Quilon is a relatively stiff leather, taking a few weeks of daily wear to break in. It is mostly used on the Doc Martens line of Made-in-England vintage footwear as is very durable. This is a line that is still handmade. They represent the classic look from the 1970s and are often highly sought after.
Here is a look at and review of the quilon leather 1460 style boots:
Which Styles of Doc Martens Shoes and Boots Use Quilon Leather?
Here is an easy reference chart of the Made-in-England collection styles that use quilon leather; it includes links to the Doc Martens website if you are interested in getting a pair.
Doc Martens Quilon Leather Shoe and Boot Styles
|Style||Color||Model #||Doc Martens Link|
|3989 Vintage Made In England Brogue Shoes||Oxblood||22853601||Style Details|
|3989 Vintage Made In England Brogue Shoes||Black||22853001||Style Details|
|1461 Vintage Made In England Oxford Shoes||Oxblood||12877601||Style Details|
|1461 Vintage Made In England Oxford Shoes||Black||12877001||Style Details|
|2976 Vintage Made In England Chelsea Boots||Oxblood||25747601||Style Details|
|2976 Vintage Made In England Chelsea Boots||Black||25747001||Style Details|
|1460 Vintage Made In England Lace Up Boots||Oxblood||12308601||Style Details|
|1460 Vintage Made In England Lace Up Boots||Black||12308001||Style Details|
|1490 Vintage Made In England Mid Calf Boots||Oxblood||12309601||Style Details|
|1490 Vintage Made In England Mid Calf Boots||Black||12309001||Style Details|
Does Dr. Martens Use Real Leather?
Yes, the Dr. Martens company uses real leather in the manufacture and production of their shoes, boots, and footwear. It is primarily bovine leather that is sourced and used. In some styles, Doc Martens offers vegan leather options, which are made from synthetic materials, often plastic. However in most cases, the leather is real leather which helps provide for the classic Doc Martens look, comfort, feel, and durability.

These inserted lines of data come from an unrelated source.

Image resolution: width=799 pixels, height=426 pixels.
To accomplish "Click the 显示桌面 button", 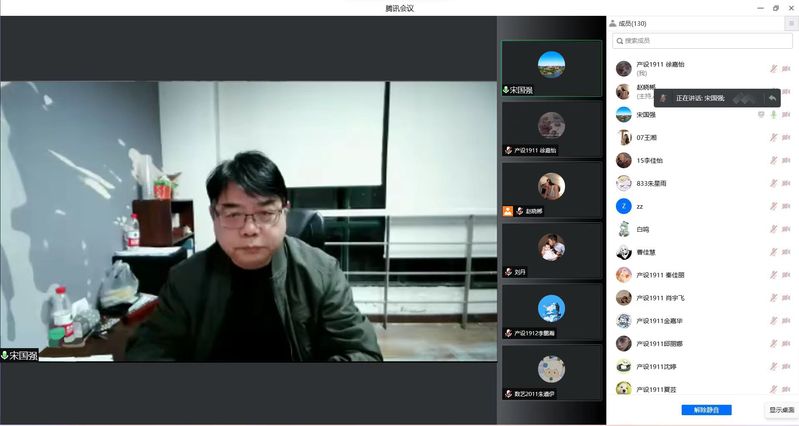I will click(780, 410).
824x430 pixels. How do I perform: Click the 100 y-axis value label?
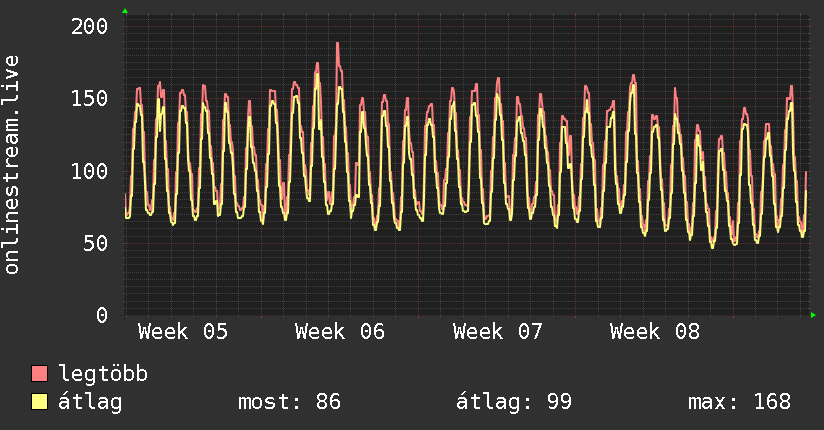click(90, 171)
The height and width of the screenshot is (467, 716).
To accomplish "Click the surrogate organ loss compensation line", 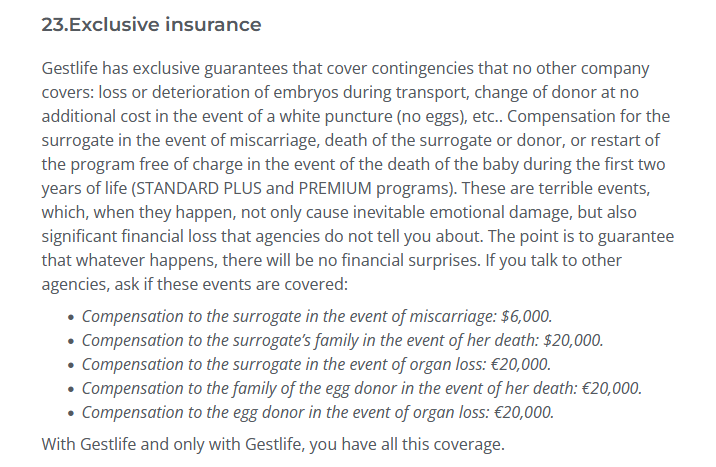I will (316, 363).
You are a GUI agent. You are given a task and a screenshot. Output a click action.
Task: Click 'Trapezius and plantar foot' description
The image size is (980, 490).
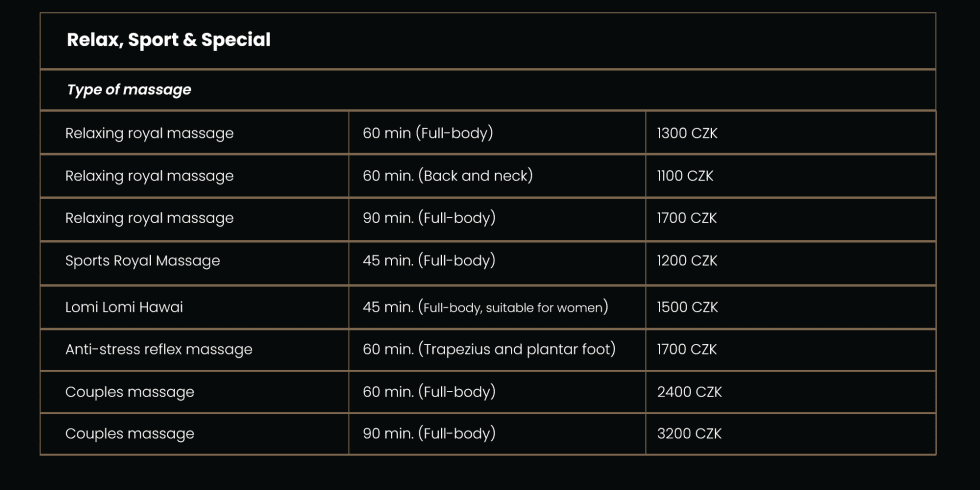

What Kind of Leather Does Doc Martens Use?
Doc Martens used a variety of different leathers in their shoe and boot production. Here’s a handy chart that lays our the different kinds of leather and what each one is.
|Analine Leather||Natural leather with a clear wax finish – the original grain is visible through the wax|
|Antique Temperley Leather||Leather sourced from Argentina processed with a shiny, two-tone finish|
|Bonail Brush Leather||Hand-applied, brushed, two-tone finish in a formal, high-shine look|
|Brando Leather||This is a waxy, full-grain leather that develops a worn-in look over time|
|Burnished Servo Leather||Natural leather with a clear wax finish that can be burnished to add accent and visual depth to the finish|
|Carpathian Leather||A very oily leather, needs conditioning over time to stay hydrated|
|Crazy Horse Leather||Heavy, full-grain leather with a well-worn look and feel|
|Danio Leather||Napa leather that is very soft, thin, flexible, and comfortable|
|Hardlife Leather||A very supple and durable leather produced with waxes and greases|
|Kaya Leather||A nubuck leather where sanding has left the small, natural leather fibers visible|
|Patent Lamper||A patent leather coating that provides for s smooth, shiny, easy-to-clean surface|
|Petrol Leather||An Italian-made leather that has a visual effect similar to oil floating on the surface of water|
|Quilon Leather||Smooth leather stamped with a patterned grain and the surface dyed black or oxblood|
|Smooth Leather||A stiff and durable leather that can be polished or left matte in appearance|
|Temperley Leather||An unfinished leather sourced from Argentina|
|Tuscan Leather||An unfinished, vegetable tanned leather|
|Virginia Leather||A napa leather processed with a “milled” surface finish|
How to Identify Modern Doc Martens vs Vintage?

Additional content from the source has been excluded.